Волчьи, узнал Михалыч.
Следы шли густо. Точно зверь, как и мать, долго бродил возле поваленного дерева, отходил и подходил снова.
– Пойдем в машину. – Мать взяла его за куртку.
– А «дела»?
– Дотерплю. Расхотелось.
Отвела его руку и шла сама, вытаскивая из снега ноги.
Мать жила с ними четыре года, с тех пор как погиб отец и к ней подселился Серега. После очередных Серегиных номеров мать сама позвонила Михалычу. Дала намеком понять, что нужно забирать ее, пока жива и руки-ноги целы.
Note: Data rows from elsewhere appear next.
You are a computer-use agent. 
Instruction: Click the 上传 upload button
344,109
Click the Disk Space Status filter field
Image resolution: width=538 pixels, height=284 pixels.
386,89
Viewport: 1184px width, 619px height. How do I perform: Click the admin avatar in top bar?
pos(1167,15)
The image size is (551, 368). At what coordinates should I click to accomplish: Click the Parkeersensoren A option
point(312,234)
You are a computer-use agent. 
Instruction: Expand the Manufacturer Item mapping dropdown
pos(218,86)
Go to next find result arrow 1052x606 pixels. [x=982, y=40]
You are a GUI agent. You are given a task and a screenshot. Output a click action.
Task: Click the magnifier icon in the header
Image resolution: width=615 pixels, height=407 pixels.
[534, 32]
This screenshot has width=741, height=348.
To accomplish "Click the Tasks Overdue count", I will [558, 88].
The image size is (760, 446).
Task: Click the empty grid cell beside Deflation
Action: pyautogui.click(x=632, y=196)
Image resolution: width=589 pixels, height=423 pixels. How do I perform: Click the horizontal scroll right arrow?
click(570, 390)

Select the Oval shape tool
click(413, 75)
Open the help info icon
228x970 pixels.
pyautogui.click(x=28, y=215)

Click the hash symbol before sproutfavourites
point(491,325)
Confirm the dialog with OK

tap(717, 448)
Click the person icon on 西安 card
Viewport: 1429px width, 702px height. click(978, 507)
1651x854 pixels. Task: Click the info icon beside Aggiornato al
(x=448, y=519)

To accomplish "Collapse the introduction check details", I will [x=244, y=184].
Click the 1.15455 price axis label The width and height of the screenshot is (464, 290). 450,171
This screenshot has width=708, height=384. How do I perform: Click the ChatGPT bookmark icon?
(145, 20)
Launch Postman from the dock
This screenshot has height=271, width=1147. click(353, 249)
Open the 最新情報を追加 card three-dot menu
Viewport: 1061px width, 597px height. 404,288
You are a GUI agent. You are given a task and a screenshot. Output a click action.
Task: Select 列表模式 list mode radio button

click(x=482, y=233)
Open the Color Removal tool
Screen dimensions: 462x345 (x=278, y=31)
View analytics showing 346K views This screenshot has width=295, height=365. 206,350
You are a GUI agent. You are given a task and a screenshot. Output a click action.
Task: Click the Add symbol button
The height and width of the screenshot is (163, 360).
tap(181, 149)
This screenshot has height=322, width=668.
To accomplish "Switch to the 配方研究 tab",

Лена, конечно, была не в восторге, хотя квартира позволяла и отношения с его матерью были нормальные. «Нормальные, потому что на расстоянии и локтями друг дружку не стукаем», – Лена ткнула в него локтем. Предложила снять матери квартирку неподалеку. Пока подыскивали, Михалыч смотал в Коммунарск и забрал мать, уже поджидавшую у подъезда с узлами. Видаться с братом не стал. Мать похудела, и на глазу сидел синяк, видно, Серега хорошо поработал.
Лена встретила свекровь нормально, ласковая такая даже. Наготовила всего, чтобы блеснуть кулинарией. Увидела синяк, по Сереге прошлась. Мать от этой ласки как-то еще больше сжалась, стала прятать синяк ладонью: «Это не он». Синяк сама себе сделала, об дверь. Лена только улыбку скривила.
Михалыч предоставил матери свою комнату, сам переехал на диван в гостиную. Аквариум переносить не стал. Зачем, если мать временно? Рыбок заходил кормить к ней. Мать предлагала сама заботиться о них, но он сказал: не надо. Он не мешает ей, когда заходит? Нет, не мешает. Ну и лады. Глядела, как он возится с кормом. Иногда спрашивала его о рыбах. Есть ли среди них съедобные.
Квартирку снять обломалось. Подкатили евросанкции, Лена закрыла фирму, открыла новую, пыталась делать вид, что все в норме. Даже Турцию опять запланировала, назло всему. Он предложил Крым, но про Крым она слышать не хотела, во всем обвиняла Крым. Это тоже внесло свою трещину в отношения: Михалыч поддерживал то, что говорили по «ящику». Они даже ночью, на Лениной кровати, куда Михалыч иногда перемещался с диванчика, спорили о политике. Доходило до такой громкости, что являлась сонная Катюха в простыне и спрашивала, который час, и про совесть.
Главное, снять квартиру для матери стало не по зубам. Сыграл свою свинскую роль и Алешка, Ленин от первого брака. Алешка жил в Москве и высасывал Лену по полной. Парень с головой, английский свободно, но запросы такие, что устал ему говорить.